QuentinSummers · 24/03/2017 12:12

By female sexuality being frowned on I mean if you did ONS you'd be called a slut (90s now) and the idea of women enjoying sex was all quite risqué. Maybe I have a sheltered life though

YetAnotherSpartacus · 24/03/2017 12:22

Recent interview with Atwood

digg.com/video/margaret-atwood-porn-twitter

She is blase about porn.

I was all groan up at the end of the 80s and porn was very available. Plus, Atwood is Canadian - no idea what was available thre, but I know that Not A Love Story was a Canadian production.

My understanding is that THT was Atwood's commentary on what might happen if the religious right joined forces with (radical) anti-porn feminism. She was anti rad fem.

I don't agree, but one reason I refused to be part of rad fem then was that there was a joining of forces. There still is. I am deeply uncomfortable with a number of alliances the anti-prostitution feminists have made of late and I'm suspicious about the way that sexual politics dominate the RF agenda to the exclusion of fighting for abortion rights (at least in groups I dip my toe in).

venusinscorpio · 24/03/2017 12:28

There's also some chilling parallels with Afghanistan and the Taliban. I think she said that everything that happened in the book had happened somewhere one time or another.

YetAnotherSpartacus · 24/03/2017 12:28

By female sexuality being frowned on I mean if you did ONS you'd be called a slut (90s now) and the idea of women enjoying sex was all quite risqué. Maybe I have a sheltered life though

I think there have been shifts ... certainly (I think) the average age of first experience has got younger. I think 'slut' is still a common insult. But the idea of us enjoying sex was not risqué. That went out in the 60s.

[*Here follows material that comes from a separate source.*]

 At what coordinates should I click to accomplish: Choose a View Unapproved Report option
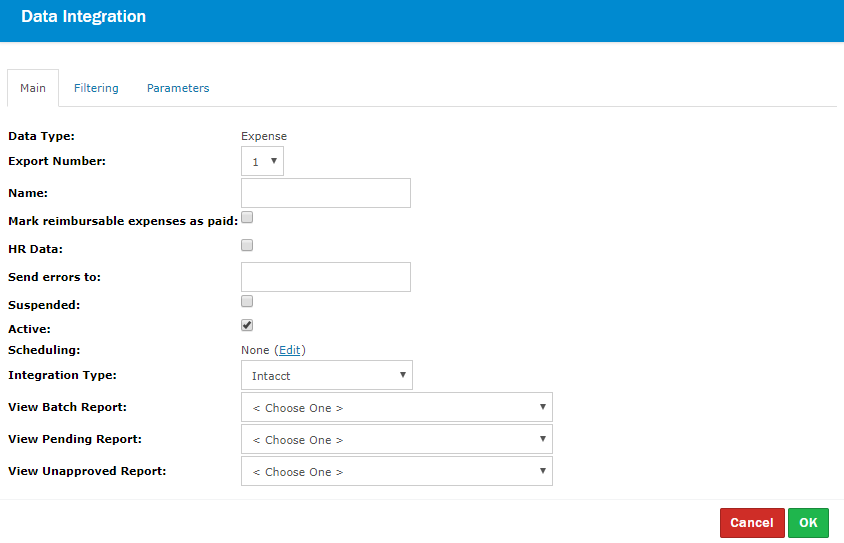[x=396, y=471]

HelenDenver · 25/03/2017 00:30

You think so, Yet? I think there's still a lot of "sex isn't really for women to enjoy" messages out there - women are still the gatekeepers of sex and of course a lot of porn disregards (and worse) female enjoyment

YetAnotherSpartacus · 25/03/2017 00:41

I think it is more complex now, Helen. There is never one discourse and multiple discourses can have multiple meanings. I think the conversation between Quentin and I was about a time when women were supposed to 'put up' with sex as a duty - then along came Masters and Johnson and the Myth of Vaginal Orgasm and Our Bodies Ourselves and a whole range of input from the feminist movement and I think that changed. I'm referring to an era when women's pleasure wasn't even on the table and the clitoris was just a nub with no sexual function. I think sex still happens through men's eyes and women are supposed to be 'always ready' and 'enjoy everything' (which is what I think you are saying), but this is not about women's enjoyment being risque.

HelenDenver · 25/03/2017 00:45

Ah, thanks for explaining further.

QuentinSummers · 25/03/2017 08:07

Well actually I didn't mean women were meant to put up with sex. But when I was a teenager women's enjoyment of sex was seen almost as a performance (think of the term "lipstick lesbian" which was popular then) and women did regularly get labelled as sluts for enjoying sex or having sex with a new partner too quickly. Now it seems female sex is still a performance and women are expected to do acts for men not their own enjoyment as illustrated in a lot of porn.
I just wondered whether the changes in attitudes to sex and the type of porn out there would have altered Margaret Atwoods opinion.
Just my opinion though.

QuentinSummers · 09/04/2017 20:56

Is noone drinking these days? [Wine] [beer] Cake Dragon

QuentinSummers · 09/04/2017 20:56

What's happened to the alcohol??!! Wine

QuentinSummers · 09/04/2017 20:57

Maybe I thread killed the pub Shock

IAmAmy · 09/04/2017 21:05

Can I get served in this pub without being asked for ID?